Qué hacen dos investigados del caso Montoro en el juicio de los Pujol?
Han declarado en la Audiencia Nacional como peritos de uno de los empresarios acusados y han desmontado las dudas del fiscal sobre las intermediaciones del primogénito
MadridDespués de tres meses escuchando testimonios, el juicio contra la familia Pujol Ferrusola está inmerso en las declaraciones de los peritos, que deben arrojar luz sobre los negocios del hijo mayor del expresidente de la Generalitat. Dos de los que comparecieron este martes en la Audiencia Nacional fueron nombres que emergieron en los medios de comunicación en el mes de julio en el marco del caso Montoro: Francisco Piedras y Manuel de Vicente-Tutor. Son inspectores de Hacienda, son socios directores de Equipo Económico –el bufete que fundó Cristóbal Montoro y que está en el epicentro de la presunta trama de corrupción– y están investigados por los juzgados de Tarragona.
¿Qué hacían en San Fernando de Henares? Tienen una larga experiencia y trayectoria como peritos y fueron propuestos como tales por la defensa del empresario Josep Cornadó, que presidió Copisa y se sienta en el banquillo de los acusados junto a los Pujol. Ambos elaboraron un informe en el que analizaban las operaciones de Copisa con las dos principales empresas de Jordi Pujol Ferrusola entre 2004 y 2009: "Se ajustan en la forma y la retribución está de acuerdo con las prácticas habituales de mercado", ha recalcado Vicente-Tutor. Su declaración se alargó casi media hora y apuntaló por completo el relato de la defensa del primogénito, enmarcando en la normalidad el rol que él hacía como intermediario.
"Son agentes que intervienen en el mercado con el objetivo exclusivo de poner en contacto comprador y vendedor", ha resumido Francisco Piedras. Especialmente, en casos en que "no hay información pública general y estructurada", que es cuando la información privilegiada tiene más valor. Por ejemplo, en el mercado inmobiliario, tanto para las empresas que buscan terrenos como para las que necesitan encontrar una constructora.
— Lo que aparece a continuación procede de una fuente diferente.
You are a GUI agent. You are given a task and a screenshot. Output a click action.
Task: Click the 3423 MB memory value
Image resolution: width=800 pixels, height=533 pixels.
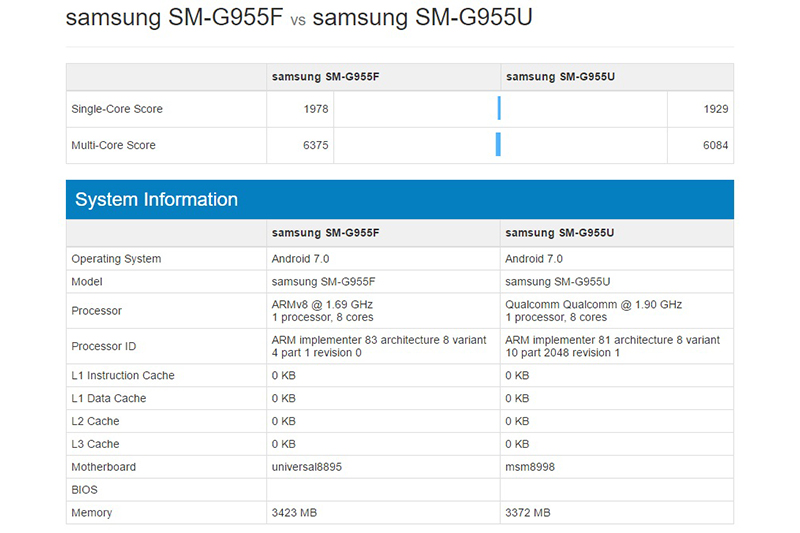[295, 513]
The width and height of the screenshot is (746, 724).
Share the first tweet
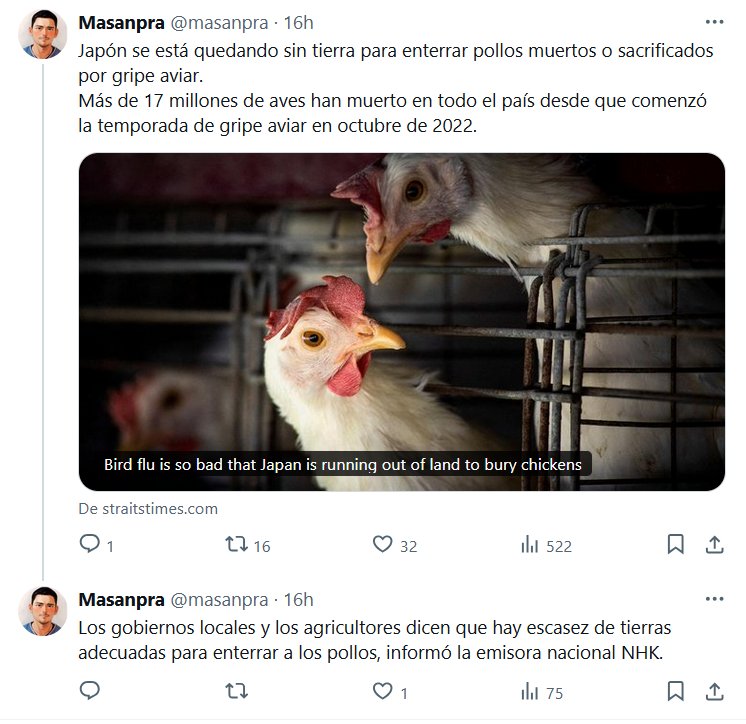coord(714,544)
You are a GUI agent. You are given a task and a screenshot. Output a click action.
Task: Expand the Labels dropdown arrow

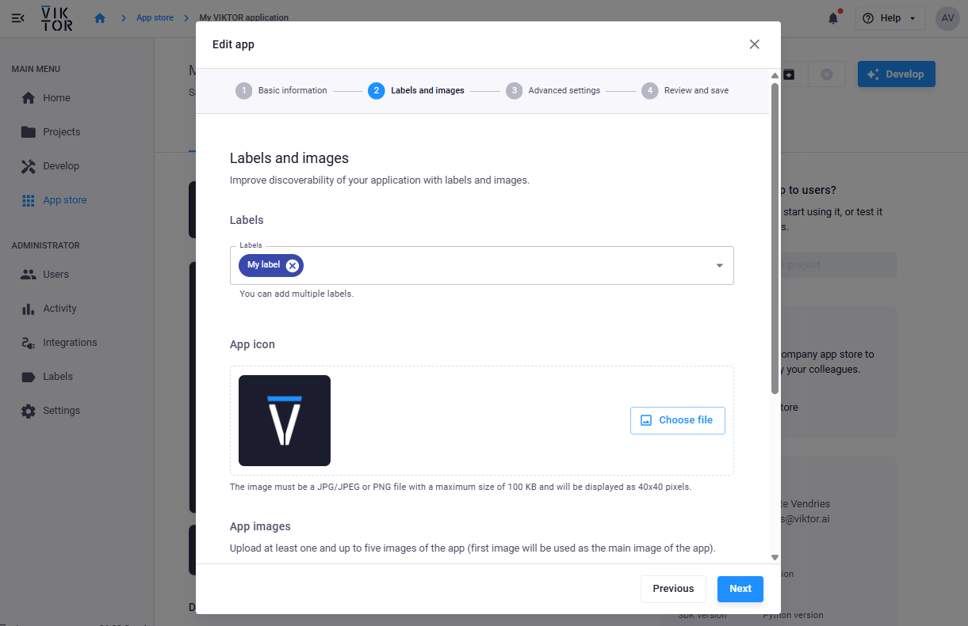719,266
Así mismo, Piedras dejó claro que la información "suele ser verbal" y "no necesita una elaboración ni escrita, ni formal, ni sofisticada". Este es un extremo que la defensa de Pujol ha sostenido en múltiples ocasiones durante el juicio y que el fiscal ha intentado cuestionar.
La respuesta al fiscal
Después de las preguntas de Jorge Ayo, abogado de Josep Cornadó, ha sido el turno del fiscal, que ha hecho un interrogatorio de dos minutos y medio. Dos de las preguntas se le han girado en contra y ha salido escaldado. Fernando Bermejo ha cuestionado si es posible que un intermediario tenga una "experiencia tan amplia" para tener "conocimientos", entre otros, en refinería, sectores de ingeniería, plantas fotovoltaicas o inmobiliarias, que son los ámbitos de algunos de los negocios que propició el primogénito. "Lo importante es la agenda y, por consiguiente, el conocimiento de las personas y del tejido empresarial e industrial. No es necesario un conocimiento técnico, sino el conocimiento de cuáles son los agentes relevantes en cada sector", ha replicado Manuel de Vicente-Tutor.
Del mismo modo, ha dicho que, a pesar de que son "cifras millonarias" –como ha dicho el fiscal–, es "posible y probable" que no hubiera ningún contrato escrito si los intervinientes tenían una "relación muy relevante de confianza". Precisamente, en una de las primeras jornadas del juicio, el consejero delegado de Copisa, Orlando de Porrata-Doria, justificó que no tenían contratos con Jordi Pujol Ferrusola porque era "una persona de confianza".
Ese mismo día, el fiscal se extrañó por las comisiones que cobró el primogénito por intermediar en la ampliación de una refinería en Cartagena: "¿Por una llamada telefónica pagan 199.000 euros de honorarios?" En aquel momento, De Porrata-Doria justificó que valía la pena porque era un contrato de casi 36 millones de euros. Y ahora Manuel de Vicente-Tutor lo ha avalado: "La mayoría [de agentes comerciales] funcionan simplemente con una persona física y un teléfono". Y es que en el 70% de los casos "no tienen trabajadores" o tienen "un único trabajador".